**Exercise task:**
Gather each line of the material below that contains the string "accomplish".

**Given information:**
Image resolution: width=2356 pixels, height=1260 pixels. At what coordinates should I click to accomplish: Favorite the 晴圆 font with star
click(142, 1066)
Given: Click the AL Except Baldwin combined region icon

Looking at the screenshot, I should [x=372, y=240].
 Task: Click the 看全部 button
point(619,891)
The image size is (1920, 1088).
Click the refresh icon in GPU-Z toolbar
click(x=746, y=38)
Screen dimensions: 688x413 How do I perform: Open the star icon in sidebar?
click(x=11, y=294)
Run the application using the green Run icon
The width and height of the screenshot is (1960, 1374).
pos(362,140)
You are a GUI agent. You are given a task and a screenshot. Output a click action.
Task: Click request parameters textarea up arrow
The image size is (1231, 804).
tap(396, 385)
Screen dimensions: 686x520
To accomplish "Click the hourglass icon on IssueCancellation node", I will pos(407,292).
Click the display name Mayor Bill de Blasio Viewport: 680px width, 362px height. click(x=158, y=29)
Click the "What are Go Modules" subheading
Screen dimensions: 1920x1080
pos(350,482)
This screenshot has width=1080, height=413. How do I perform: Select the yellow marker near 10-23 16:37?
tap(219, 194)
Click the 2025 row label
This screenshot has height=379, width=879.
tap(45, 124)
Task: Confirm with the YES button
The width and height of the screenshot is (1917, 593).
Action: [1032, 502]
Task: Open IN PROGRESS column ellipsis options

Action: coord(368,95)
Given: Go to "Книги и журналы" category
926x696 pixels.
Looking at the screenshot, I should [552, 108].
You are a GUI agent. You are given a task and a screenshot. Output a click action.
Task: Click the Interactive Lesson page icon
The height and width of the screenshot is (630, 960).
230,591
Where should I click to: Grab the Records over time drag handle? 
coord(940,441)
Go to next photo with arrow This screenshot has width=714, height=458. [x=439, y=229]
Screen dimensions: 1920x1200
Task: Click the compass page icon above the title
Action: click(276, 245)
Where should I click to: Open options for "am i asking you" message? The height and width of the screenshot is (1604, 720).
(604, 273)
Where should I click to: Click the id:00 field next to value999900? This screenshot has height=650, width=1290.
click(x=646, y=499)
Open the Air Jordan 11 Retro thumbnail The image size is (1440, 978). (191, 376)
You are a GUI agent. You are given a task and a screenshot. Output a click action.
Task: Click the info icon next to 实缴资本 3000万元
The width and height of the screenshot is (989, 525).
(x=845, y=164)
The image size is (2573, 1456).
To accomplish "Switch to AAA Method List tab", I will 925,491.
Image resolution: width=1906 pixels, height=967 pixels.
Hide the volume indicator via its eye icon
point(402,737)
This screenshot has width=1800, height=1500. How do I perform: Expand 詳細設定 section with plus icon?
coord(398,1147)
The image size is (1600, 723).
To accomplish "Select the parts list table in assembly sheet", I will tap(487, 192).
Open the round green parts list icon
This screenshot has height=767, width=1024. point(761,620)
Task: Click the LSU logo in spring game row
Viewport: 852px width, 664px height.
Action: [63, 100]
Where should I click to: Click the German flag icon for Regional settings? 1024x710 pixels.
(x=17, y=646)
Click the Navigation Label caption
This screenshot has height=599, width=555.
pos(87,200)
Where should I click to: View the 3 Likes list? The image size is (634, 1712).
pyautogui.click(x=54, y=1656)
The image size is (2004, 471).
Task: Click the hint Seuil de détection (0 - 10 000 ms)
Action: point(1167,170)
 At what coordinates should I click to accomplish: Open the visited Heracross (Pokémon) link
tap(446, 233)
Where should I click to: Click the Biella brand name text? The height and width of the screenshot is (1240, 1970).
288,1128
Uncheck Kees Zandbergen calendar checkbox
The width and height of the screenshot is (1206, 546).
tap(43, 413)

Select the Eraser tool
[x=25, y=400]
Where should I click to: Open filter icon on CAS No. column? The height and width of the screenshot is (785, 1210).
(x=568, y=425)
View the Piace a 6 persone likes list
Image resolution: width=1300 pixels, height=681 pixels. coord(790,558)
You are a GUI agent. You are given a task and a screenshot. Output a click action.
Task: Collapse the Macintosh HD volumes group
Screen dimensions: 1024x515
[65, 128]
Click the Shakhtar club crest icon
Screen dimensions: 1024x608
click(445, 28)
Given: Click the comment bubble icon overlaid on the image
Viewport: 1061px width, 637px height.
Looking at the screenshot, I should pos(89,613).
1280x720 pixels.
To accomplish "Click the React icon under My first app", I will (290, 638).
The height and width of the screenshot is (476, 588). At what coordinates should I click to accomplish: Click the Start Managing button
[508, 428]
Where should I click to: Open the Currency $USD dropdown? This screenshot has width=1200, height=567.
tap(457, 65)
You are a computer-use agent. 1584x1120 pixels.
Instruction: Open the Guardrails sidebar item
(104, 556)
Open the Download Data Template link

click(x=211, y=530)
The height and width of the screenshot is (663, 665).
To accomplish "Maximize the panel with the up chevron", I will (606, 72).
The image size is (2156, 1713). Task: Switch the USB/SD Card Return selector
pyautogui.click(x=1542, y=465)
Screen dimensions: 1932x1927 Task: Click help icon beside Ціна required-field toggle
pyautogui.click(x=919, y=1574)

**Worked answer:**
Image resolution: width=2356 pixels, height=1260 pixels. At what coordinates should I click to accomplish: Favorite the 晴圆 font with star
To accomplish "Click the hourglass icon on IssueCancellation node", I will pos(407,292).
To accomplish "Switch to AAA Method List tab", I will 925,491.
To accomplish "Select the parts list table in assembly sheet", I will tap(487, 192).
 At what coordinates should I click to accomplish: Open the visited Heracross (Pokémon) link
To accomplish "Click the React icon under My first app", I will (290, 638).
The height and width of the screenshot is (476, 588). At what coordinates should I click to accomplish: Click the Start Managing button
To accomplish "Maximize the panel with the up chevron", I will (606, 72).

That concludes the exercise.